● Directions for this task
Give back the data in full, with every line exact.

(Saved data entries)
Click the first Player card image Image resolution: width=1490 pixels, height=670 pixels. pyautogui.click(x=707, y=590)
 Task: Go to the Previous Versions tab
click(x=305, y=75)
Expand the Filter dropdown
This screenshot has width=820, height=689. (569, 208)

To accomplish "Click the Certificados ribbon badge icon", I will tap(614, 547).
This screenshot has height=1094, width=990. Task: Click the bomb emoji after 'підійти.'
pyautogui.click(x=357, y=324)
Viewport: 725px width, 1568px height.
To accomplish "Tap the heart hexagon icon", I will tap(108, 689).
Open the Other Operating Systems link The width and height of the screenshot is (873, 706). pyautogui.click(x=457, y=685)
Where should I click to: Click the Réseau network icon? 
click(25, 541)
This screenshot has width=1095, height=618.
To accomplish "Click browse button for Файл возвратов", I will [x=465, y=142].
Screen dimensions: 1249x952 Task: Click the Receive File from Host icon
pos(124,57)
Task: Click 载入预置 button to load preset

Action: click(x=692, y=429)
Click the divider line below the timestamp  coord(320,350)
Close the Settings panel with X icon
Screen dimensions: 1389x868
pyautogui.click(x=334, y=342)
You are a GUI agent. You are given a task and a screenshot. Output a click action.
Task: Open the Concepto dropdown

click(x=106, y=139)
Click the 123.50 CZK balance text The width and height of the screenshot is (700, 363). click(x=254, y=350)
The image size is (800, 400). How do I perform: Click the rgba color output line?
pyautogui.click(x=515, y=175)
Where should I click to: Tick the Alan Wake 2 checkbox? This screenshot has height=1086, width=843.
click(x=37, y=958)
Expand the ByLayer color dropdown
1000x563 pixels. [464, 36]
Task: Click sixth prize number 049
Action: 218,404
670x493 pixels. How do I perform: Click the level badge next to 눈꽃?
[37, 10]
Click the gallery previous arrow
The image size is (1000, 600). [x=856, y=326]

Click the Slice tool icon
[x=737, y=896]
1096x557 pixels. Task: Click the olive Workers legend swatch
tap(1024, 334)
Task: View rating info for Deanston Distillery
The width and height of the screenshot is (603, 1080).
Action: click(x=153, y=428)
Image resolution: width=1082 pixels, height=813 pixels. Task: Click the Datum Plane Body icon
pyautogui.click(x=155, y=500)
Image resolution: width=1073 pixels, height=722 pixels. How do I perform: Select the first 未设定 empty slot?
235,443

● Expected answer
Click the first Player card image Image resolution: width=1490 pixels, height=670 pixels. pyautogui.click(x=707, y=590)
 Task: Go to the Previous Versions tab
click(x=305, y=75)
Expand the Filter dropdown
This screenshot has width=820, height=689. (569, 208)

To accomplish "Click the Certificados ribbon badge icon", I will tap(614, 547).
This screenshot has height=1094, width=990. Task: Click the bomb emoji after 'підійти.'
pyautogui.click(x=357, y=324)
Viewport: 725px width, 1568px height.
To accomplish "Tap the heart hexagon icon", I will tap(108, 689).
Open the Other Operating Systems link The width and height of the screenshot is (873, 706). pyautogui.click(x=457, y=685)
Where should I click to: Click the Réseau network icon? 
click(25, 541)
This screenshot has width=1095, height=618.
To accomplish "Click browse button for Файл возвратов", I will [x=465, y=142].
Screen dimensions: 1249x952 Task: Click the Receive File from Host icon
pos(124,57)
Task: Click 载入预置 button to load preset

Action: click(x=692, y=429)
Click the divider line below the timestamp  coord(320,350)
Close the Settings panel with X icon
Screen dimensions: 1389x868
pyautogui.click(x=334, y=342)
You are a GUI agent. You are given a task and a screenshot. Output a click action.
Task: Open the Concepto dropdown

click(x=106, y=139)
Click the 123.50 CZK balance text The width and height of the screenshot is (700, 363). click(x=254, y=350)
The image size is (800, 400). How do I perform: Click the rgba color output line?
pyautogui.click(x=515, y=175)
Where should I click to: Tick the Alan Wake 2 checkbox? This screenshot has height=1086, width=843.
click(x=37, y=958)
Expand the ByLayer color dropdown
1000x563 pixels. [464, 36]
Task: Click sixth prize number 049
Action: 218,404
670x493 pixels. How do I perform: Click the level badge next to 눈꽃?
[37, 10]
Click the gallery previous arrow
The image size is (1000, 600). [x=856, y=326]

Click the Slice tool icon
[x=737, y=896]
1096x557 pixels. Task: Click the olive Workers legend swatch
tap(1024, 334)
Task: View rating info for Deanston Distillery
The width and height of the screenshot is (603, 1080).
Action: click(x=153, y=428)
Image resolution: width=1082 pixels, height=813 pixels. Task: Click the Datum Plane Body icon
pyautogui.click(x=155, y=500)
Image resolution: width=1073 pixels, height=722 pixels. How do I perform: Select the first 未设定 empty slot?
235,443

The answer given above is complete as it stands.